1. Compliance and reporting

The previously mentioned challenge of ensuring staff are rostered according to their contract hours has been greatly improved by the usage of Humanforce. This key metric has now become what Solway calls a BHAG, or big hairy audacious goal, for the workforce planning team.

A key measure of success is ensuring timesheets match contract hours so that staff are only being paid for the hours they’ve worked. 

“In a retail environment this can be tricky,” Friend says. “We need to consider 7-day trade, late night hours, varied hours on weekends, and planned and unplanned leave.”

The team uses Humanforce’s reporting tools to identify where people are over- or under-rostered, and to ensure people are working their FTE equivalent hours.

Solway explains: “When we first started with the under- and over-rosters, we had a two-hour buffer.
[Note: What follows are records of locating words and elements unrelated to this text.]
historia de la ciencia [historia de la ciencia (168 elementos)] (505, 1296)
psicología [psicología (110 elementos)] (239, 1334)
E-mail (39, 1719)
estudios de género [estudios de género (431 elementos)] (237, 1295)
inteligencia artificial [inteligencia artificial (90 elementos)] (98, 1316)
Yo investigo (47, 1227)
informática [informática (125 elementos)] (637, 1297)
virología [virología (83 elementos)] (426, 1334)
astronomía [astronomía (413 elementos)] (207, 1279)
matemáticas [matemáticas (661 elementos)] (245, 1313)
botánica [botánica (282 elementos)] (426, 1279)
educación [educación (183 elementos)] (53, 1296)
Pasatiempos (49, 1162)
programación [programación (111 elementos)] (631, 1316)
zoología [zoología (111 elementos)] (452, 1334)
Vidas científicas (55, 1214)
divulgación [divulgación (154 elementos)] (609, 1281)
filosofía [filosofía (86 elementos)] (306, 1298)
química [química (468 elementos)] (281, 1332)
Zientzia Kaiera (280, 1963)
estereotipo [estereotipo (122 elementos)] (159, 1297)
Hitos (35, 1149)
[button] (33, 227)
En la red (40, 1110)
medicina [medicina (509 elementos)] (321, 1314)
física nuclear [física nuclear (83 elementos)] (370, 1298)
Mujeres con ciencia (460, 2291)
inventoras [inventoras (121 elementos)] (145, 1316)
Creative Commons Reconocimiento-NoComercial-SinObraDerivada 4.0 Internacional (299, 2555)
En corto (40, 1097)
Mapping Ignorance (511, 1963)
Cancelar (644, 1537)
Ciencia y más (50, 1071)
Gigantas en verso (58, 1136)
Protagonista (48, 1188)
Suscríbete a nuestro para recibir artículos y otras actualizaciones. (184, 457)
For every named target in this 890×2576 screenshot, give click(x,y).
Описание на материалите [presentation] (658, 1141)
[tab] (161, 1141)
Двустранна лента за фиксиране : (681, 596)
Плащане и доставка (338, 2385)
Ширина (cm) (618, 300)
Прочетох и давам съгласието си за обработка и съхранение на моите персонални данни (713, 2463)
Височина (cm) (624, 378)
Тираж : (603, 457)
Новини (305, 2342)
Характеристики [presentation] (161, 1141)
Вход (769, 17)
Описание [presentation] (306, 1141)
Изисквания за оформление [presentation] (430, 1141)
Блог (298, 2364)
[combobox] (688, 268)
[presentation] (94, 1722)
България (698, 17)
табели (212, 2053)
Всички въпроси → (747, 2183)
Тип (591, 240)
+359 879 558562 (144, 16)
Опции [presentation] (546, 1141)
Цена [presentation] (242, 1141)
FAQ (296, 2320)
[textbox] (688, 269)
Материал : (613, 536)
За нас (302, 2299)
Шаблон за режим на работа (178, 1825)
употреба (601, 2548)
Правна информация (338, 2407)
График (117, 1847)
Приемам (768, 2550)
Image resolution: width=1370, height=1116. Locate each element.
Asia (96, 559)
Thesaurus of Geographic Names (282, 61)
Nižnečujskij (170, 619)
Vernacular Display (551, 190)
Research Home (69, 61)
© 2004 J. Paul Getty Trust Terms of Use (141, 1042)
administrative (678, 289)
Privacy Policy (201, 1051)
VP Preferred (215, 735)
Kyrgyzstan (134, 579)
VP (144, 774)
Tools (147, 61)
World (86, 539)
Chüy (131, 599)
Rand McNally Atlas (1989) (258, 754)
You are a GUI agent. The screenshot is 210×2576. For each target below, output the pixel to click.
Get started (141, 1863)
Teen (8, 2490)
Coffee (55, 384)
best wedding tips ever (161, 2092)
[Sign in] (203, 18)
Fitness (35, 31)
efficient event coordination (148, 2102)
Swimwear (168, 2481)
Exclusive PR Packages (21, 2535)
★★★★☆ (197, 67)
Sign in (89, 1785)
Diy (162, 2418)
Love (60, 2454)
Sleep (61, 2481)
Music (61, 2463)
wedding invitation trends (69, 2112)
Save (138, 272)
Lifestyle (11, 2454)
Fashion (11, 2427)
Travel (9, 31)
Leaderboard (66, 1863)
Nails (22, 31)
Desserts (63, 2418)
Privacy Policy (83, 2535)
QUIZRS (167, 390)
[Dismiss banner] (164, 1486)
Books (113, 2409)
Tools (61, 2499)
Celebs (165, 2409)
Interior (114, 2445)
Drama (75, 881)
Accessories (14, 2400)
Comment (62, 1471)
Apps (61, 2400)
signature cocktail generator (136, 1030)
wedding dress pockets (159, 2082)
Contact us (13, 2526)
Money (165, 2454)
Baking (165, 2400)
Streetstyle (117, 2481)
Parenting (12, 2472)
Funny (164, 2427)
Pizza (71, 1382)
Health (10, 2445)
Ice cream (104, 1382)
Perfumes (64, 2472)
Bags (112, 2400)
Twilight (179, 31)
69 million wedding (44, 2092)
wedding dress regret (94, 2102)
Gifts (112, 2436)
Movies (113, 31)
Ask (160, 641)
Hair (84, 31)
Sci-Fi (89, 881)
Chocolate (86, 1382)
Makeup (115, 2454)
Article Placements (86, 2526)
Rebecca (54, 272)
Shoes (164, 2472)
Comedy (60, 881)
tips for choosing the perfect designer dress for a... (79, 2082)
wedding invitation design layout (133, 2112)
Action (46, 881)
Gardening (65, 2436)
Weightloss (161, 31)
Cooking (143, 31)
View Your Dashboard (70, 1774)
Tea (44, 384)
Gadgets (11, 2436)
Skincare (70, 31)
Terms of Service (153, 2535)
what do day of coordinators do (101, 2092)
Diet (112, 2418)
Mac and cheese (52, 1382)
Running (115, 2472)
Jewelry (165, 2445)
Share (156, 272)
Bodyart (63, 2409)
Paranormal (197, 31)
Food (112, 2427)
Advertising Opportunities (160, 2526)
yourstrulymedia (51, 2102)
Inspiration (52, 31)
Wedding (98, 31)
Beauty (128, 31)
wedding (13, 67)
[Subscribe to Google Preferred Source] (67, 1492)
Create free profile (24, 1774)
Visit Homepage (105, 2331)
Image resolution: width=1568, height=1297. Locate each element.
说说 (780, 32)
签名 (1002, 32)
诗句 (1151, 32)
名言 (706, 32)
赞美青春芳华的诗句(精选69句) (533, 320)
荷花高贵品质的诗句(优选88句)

By training our team leaders, they were able to reduce that down to a smaller period. I’m very pleased to say that Tom has got the team to an almost 100% compliance level.”

Friend adds: “Humanforce has helped us to consistently see improvements in the percentage of staff being rostered to their contract hours. Last month, we handed over to Payroll 3,000 retail employees rostered in Humanforce, with 99.64% of them rostered exactly to their contract hours or with approved overtime.”

Compliance-related issues in future-dated rosters can also be flagged. For example, alerts can be set up to show people working too many Sundays in a row, or too many hours or not enough hours. “We don’t call them roster breaches; we call them roster optimisation opportunities,” says Solway.

2. Business efficiency and scalability

Beyond compliance, Humanforce has also helped Solway and her team to scale Flight Centre Travel Group’s operations.

“Having a reliable rostering system has been crucial,” she says. “For instance, when we implemented annualised salaries 18 months ago, we were able to add 300 employees and run rosters without increasing HR’s headcount. The system’s efficiency allowed us to manage this transition smoothly.”

In addition, Humanforce’s pre-set approval rules has helped to automate the traditionally time-consuming task of approving timesheets. The benefits of this became apparent when one of the Flight Centre brands moved to a clock-in, clock-out timesheet model. 

“It has dramatically reduced the amount of timesheets that have to be approved daily, reduced human error, and has increased accuracy in our timesheets,” Friend says.

Critically, the digitalisation of these processes, in addition to greater data visibility, has resulted in more cross-department collaboration. “For the first time ever, our workforce planning team are working are working in conjunction with our finance team to look at staffing numbers,” Friend says.

3. User experience

Feedback from team members and leaders has been “overwhelmingly positive”, Friend says.

“Leaders find the system fast, user-friendly, and efficient. One feature they particularly appreciate is inline timesheet editing, which allows for quick adjustments to start and end times and break lengths without opening each entry individually. This has significantly improved efficiency when making bulk changes.”

Friend calls out three Humanforce features in particular for praise:

  • The ‘What’s New’ tab, which keeps the Flight Centre Travel Group management team informed about updates that enhance the system

  • The Humanforce Work App, which enables staff to clock in and out, and for leaders to manage rosters, approve timesheets, and oversee leave from their phones

  • The Workforce Analytics features, which allow managers to create reports, charts, and graphs that provide valuable workforce insights, which can then be exported and shared with other departments

When asked what he would say to someone considering the Humanforce HCM solution, Friend doesn’t hesitate in his response:

“It’s the fastest, most reliable workforce management system I’ve used in my 10+ years in the field. The customer support is fantastic, and the system continuously evolves to meet our needs.”